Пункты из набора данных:

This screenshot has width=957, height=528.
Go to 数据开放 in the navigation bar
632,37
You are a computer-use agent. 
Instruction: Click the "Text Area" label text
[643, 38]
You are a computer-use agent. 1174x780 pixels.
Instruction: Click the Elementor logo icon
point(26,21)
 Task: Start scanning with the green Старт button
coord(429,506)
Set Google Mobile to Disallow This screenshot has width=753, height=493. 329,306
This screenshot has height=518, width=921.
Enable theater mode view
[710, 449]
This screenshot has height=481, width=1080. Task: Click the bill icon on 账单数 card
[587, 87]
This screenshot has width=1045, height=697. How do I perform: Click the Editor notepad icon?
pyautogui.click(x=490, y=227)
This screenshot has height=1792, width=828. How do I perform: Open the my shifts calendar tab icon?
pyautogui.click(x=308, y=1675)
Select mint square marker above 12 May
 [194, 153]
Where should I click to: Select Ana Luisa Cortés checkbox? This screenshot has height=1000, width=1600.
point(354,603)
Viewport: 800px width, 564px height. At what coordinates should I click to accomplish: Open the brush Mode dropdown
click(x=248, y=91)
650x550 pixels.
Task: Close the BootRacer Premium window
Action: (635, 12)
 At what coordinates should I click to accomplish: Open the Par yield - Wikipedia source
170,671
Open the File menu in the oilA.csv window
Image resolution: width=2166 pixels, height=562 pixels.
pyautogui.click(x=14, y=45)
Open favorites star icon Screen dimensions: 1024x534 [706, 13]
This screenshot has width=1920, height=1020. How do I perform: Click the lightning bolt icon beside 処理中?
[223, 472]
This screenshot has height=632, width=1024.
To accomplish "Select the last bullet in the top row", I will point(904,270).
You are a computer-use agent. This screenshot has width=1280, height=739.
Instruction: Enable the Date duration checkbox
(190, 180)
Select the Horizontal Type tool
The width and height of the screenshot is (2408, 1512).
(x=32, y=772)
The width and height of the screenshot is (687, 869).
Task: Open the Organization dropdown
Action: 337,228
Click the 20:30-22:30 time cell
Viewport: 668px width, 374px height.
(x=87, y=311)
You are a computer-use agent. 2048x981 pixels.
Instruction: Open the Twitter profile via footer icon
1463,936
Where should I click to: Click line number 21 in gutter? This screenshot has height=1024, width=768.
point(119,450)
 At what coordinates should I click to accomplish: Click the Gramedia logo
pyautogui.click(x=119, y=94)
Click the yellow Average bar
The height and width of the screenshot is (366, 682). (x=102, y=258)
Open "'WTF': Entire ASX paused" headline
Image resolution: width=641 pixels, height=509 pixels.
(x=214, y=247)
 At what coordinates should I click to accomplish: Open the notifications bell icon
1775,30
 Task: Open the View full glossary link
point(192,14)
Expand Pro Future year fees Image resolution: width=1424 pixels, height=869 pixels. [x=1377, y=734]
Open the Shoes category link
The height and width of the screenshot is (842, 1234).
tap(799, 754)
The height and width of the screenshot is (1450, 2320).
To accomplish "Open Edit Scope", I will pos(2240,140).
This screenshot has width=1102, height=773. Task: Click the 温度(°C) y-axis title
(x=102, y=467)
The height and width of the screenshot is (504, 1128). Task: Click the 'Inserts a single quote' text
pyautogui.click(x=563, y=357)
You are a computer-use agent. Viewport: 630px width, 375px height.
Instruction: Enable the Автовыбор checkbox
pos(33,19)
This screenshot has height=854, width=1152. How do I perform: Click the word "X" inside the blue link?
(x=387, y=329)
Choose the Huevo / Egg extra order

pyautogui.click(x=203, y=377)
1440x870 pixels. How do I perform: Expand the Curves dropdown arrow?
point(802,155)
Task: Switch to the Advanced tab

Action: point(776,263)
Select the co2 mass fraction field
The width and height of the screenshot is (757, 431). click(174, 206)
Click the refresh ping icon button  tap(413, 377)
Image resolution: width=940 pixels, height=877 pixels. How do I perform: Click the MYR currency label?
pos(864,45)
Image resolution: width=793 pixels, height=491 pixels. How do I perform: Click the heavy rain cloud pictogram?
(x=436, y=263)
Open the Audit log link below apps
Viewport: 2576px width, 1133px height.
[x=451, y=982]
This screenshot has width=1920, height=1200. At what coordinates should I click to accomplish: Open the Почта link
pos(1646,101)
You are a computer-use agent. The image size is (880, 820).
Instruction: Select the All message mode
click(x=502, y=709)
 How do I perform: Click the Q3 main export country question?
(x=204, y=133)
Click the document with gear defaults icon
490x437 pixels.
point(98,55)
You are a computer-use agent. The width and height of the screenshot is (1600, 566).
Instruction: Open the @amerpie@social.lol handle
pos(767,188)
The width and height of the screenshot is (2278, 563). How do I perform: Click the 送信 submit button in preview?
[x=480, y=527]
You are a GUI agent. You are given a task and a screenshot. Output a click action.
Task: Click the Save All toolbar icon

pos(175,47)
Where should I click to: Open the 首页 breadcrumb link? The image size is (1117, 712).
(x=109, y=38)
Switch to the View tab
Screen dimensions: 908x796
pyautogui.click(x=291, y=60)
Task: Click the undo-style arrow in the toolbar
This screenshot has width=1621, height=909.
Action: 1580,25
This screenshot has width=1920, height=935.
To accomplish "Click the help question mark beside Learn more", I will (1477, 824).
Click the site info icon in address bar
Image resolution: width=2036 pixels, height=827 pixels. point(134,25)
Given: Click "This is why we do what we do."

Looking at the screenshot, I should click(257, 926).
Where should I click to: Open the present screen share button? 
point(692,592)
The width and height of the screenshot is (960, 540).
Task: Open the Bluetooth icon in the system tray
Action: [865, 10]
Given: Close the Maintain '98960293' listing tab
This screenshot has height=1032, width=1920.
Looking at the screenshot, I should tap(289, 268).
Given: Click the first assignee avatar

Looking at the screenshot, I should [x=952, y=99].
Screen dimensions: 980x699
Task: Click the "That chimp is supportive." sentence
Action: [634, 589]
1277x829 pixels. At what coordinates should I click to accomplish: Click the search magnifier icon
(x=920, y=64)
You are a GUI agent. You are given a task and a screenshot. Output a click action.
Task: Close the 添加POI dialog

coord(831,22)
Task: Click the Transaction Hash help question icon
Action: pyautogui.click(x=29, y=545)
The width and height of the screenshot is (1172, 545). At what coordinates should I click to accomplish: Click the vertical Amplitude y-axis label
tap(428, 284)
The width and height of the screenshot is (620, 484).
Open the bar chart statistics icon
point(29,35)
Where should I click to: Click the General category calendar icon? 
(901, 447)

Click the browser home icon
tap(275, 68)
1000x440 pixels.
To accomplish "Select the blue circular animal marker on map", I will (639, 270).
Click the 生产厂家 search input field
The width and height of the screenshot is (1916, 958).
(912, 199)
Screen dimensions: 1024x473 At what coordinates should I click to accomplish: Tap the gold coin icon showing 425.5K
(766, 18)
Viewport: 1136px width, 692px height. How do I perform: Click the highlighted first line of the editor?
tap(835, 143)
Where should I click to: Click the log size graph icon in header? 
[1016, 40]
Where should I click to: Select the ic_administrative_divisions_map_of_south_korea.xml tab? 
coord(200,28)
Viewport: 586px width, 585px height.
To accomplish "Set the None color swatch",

• _Краткое задание_
Оформите все пункты выше в виде нумерованного списка, опустив пустые строки.

• _Ответ к задаче_
1. This screenshot has width=957, height=528.
2. Go to 数据开放 in the navigation bar
3. 632,37
4. You are a computer-use agent. 
5. Instruction: Click the "Text Area" label text
6. [643, 38]
7. You are a computer-use agent. 1174x780 pixels.
8. Instruction: Click the Elementor logo icon
9. point(26,21)
10.  Task: Start scanning with the green Старт button
11. coord(429,506)
12. Set Google Mobile to Disallow This screenshot has width=753, height=493. 329,306
13. This screenshot has height=518, width=921.
14. Enable theater mode view
15. [710, 449]
16. This screenshot has height=481, width=1080. Task: Click the bill icon on 账单数 card
17. [587, 87]
18. This screenshot has width=1045, height=697. How do I perform: Click the Editor notepad icon?
19. pyautogui.click(x=490, y=227)
20. This screenshot has height=1792, width=828. How do I perform: Open the my shifts calendar tab icon?
21. pyautogui.click(x=308, y=1675)
22. Select mint square marker above 12 May
23.  [194, 153]
24. Where should I click to: Select Ana Luisa Cortés checkbox? This screenshot has height=1000, width=1600.
25. point(354,603)
26. Viewport: 800px width, 564px height. At what coordinates should I click to accomplish: Open the brush Mode dropdown
27. click(x=248, y=91)
28. 650x550 pixels.
29. Task: Close the BootRacer Premium window
30. Action: (635, 12)
31.  At what coordinates should I click to accomplish: Open the Par yield - Wikipedia source
32. 170,671
33. Open the File menu in the oilA.csv window
34. Image resolution: width=2166 pixels, height=562 pixels.
35. pyautogui.click(x=14, y=45)
36. Open favorites star icon Screen dimensions: 1024x534 [706, 13]
37. This screenshot has width=1920, height=1020. How do I perform: Click the lightning bolt icon beside 処理中?
38. [223, 472]
39. This screenshot has height=632, width=1024.
40. To accomplish "Select the last bullet in the top row", I will point(904,270).
41. You are a computer-use agent. This screenshot has width=1280, height=739.
42. Instruction: Enable the Date duration checkbox
43. (190, 180)
44. Select the Horizontal Type tool
45. The width and height of the screenshot is (2408, 1512).
46. (x=32, y=772)
47. The width and height of the screenshot is (687, 869).
48. Task: Open the Organization dropdown
49. Action: 337,228
50. Click the 20:30-22:30 time cell
51. Viewport: 668px width, 374px height.
52. (x=87, y=311)
53. You are a computer-use agent. 2048x981 pixels.
54. Instruction: Open the Twitter profile via footer icon
55. 1463,936
56. Where should I click to: Click line number 21 in gutter? This screenshot has height=1024, width=768.
57. point(119,450)
58.  At what coordinates should I click to accomplish: Click the Gramedia logo
59. pyautogui.click(x=119, y=94)
60. Click the yellow Average bar
61. The height and width of the screenshot is (366, 682). (x=102, y=258)
62. Open "'WTF': Entire ASX paused" headline
63. Image resolution: width=641 pixels, height=509 pixels.
64. (x=214, y=247)
65.  At what coordinates should I click to accomplish: Open the notifications bell icon
66. 1775,30
67.  Task: Open the View full glossary link
68. point(192,14)
69. Expand Pro Future year fees Image resolution: width=1424 pixels, height=869 pixels. [x=1377, y=734]
70. Open the Shoes category link
71. The height and width of the screenshot is (842, 1234).
72. tap(799, 754)
73. The height and width of the screenshot is (1450, 2320).
74. To accomplish "Open Edit Scope", I will pos(2240,140).
75. This screenshot has width=1102, height=773. Task: Click the 温度(°C) y-axis title
76. (x=102, y=467)
77. The height and width of the screenshot is (504, 1128). Task: Click the 'Inserts a single quote' text
78. pyautogui.click(x=563, y=357)
79. You are a computer-use agent. Viewport: 630px width, 375px height.
80. Instruction: Enable the Автовыбор checkbox
81. pos(33,19)
82. This screenshot has height=854, width=1152. How do I perform: Click the word "X" inside the blue link?
83. (x=387, y=329)
84. Choose the Huevo / Egg extra order
85. pyautogui.click(x=203, y=377)
86. 1440x870 pixels. How do I perform: Expand the Curves dropdown arrow?
87. point(802,155)
88. Task: Switch to the Advanced tab
89. Action: point(776,263)
90. Select the co2 mass fraction field
91. The width and height of the screenshot is (757, 431). click(174, 206)
92. Click the refresh ping icon button  tap(413, 377)
93. Image resolution: width=940 pixels, height=877 pixels. How do I perform: Click the MYR currency label?
94. pos(864,45)
95. Image resolution: width=793 pixels, height=491 pixels. How do I perform: Click the heavy rain cloud pictogram?
96. (x=436, y=263)
97. Open the Audit log link below apps
98. Viewport: 2576px width, 1133px height.
99. [x=451, y=982]
100. This screenshot has width=1920, height=1200. At what coordinates should I click to accomplish: Open the Почта link
101. pos(1646,101)
102. You are a computer-use agent. The image size is (880, 820).
103. Instruction: Select the All message mode
104. click(x=502, y=709)
105.  How do I perform: Click the Q3 main export country question?
106. (x=204, y=133)
107. Click the document with gear defaults icon
108. 490x437 pixels.
109. point(98,55)
110. You are a computer-use agent. The width and height of the screenshot is (1600, 566).
111. Instruction: Open the @amerpie@social.lol handle
112. pos(767,188)
113. The width and height of the screenshot is (2278, 563). How do I perform: Click the 送信 submit button in preview?
114. [x=480, y=527]
115. You are a GUI agent. You are given a task and a screenshot. Output a click action.
116. Task: Click the Save All toolbar icon
117. pos(175,47)
118. Where should I click to: Open the 首页 breadcrumb link? The image size is (1117, 712).
119. (x=109, y=38)
120. Switch to the View tab
121. Screen dimensions: 908x796
122. pyautogui.click(x=291, y=60)
123. Task: Click the undo-style arrow in the toolbar
124. This screenshot has width=1621, height=909.
125. Action: 1580,25
126. This screenshot has width=1920, height=935.
127. To accomplish "Click the help question mark beside Learn more", I will (1477, 824).
128. Click the site info icon in address bar
129. Image resolution: width=2036 pixels, height=827 pixels. point(134,25)
130. Given: Click "This is why we do what we do."
131. Looking at the screenshot, I should click(257, 926).
132. Where should I click to: Open the present screen share button? 
133. point(692,592)
134. The width and height of the screenshot is (960, 540).
135. Task: Open the Bluetooth icon in the system tray
136. Action: [865, 10]
137. Given: Close the Maintain '98960293' listing tab
138. This screenshot has height=1032, width=1920.
139. Looking at the screenshot, I should tap(289, 268).
140. Given: Click the first assignee avatar
141. Looking at the screenshot, I should [x=952, y=99].
142. Screen dimensions: 980x699
143. Task: Click the "That chimp is supportive." sentence
144. Action: [634, 589]
145. 1277x829 pixels. At what coordinates should I click to accomplish: Click the search magnifier icon
146. (x=920, y=64)
147. You are a GUI agent. You are given a task and a screenshot. Output a click action.
148. Task: Close the 添加POI dialog
149. coord(831,22)
150. Task: Click the Transaction Hash help question icon
151. Action: pyautogui.click(x=29, y=545)
152. The width and height of the screenshot is (1172, 545). At what coordinates should I click to accomplish: Click the vertical Amplitude y-axis label
153. tap(428, 284)
154. The width and height of the screenshot is (620, 484).
155. Open the bar chart statistics icon
156. point(29,35)
157. Where should I click to: Click the General category calendar icon? 
158. (901, 447)
159. Click the browser home icon
160. tap(275, 68)
161. 1000x440 pixels.
162. To accomplish "Select the blue circular animal marker on map", I will (639, 270).
163. Click the 生产厂家 search input field
164. The width and height of the screenshot is (1916, 958).
165. (912, 199)
166. Screen dimensions: 1024x473 At what coordinates should I click to accomplish: Tap the gold coin icon showing 425.5K
167. (766, 18)
168. Viewport: 1136px width, 692px height. How do I perform: Click the highlighted first line of the editor?
169. tap(835, 143)
170. Where should I click to: Click the log size graph icon in header? 
171. [1016, 40]
172. Where should I click to: Select the ic_administrative_divisions_map_of_south_korea.xml tab? 
173. coord(200,28)
174. Viewport: 586px width, 585px height.
175. To accomplish "Set the None color swatch",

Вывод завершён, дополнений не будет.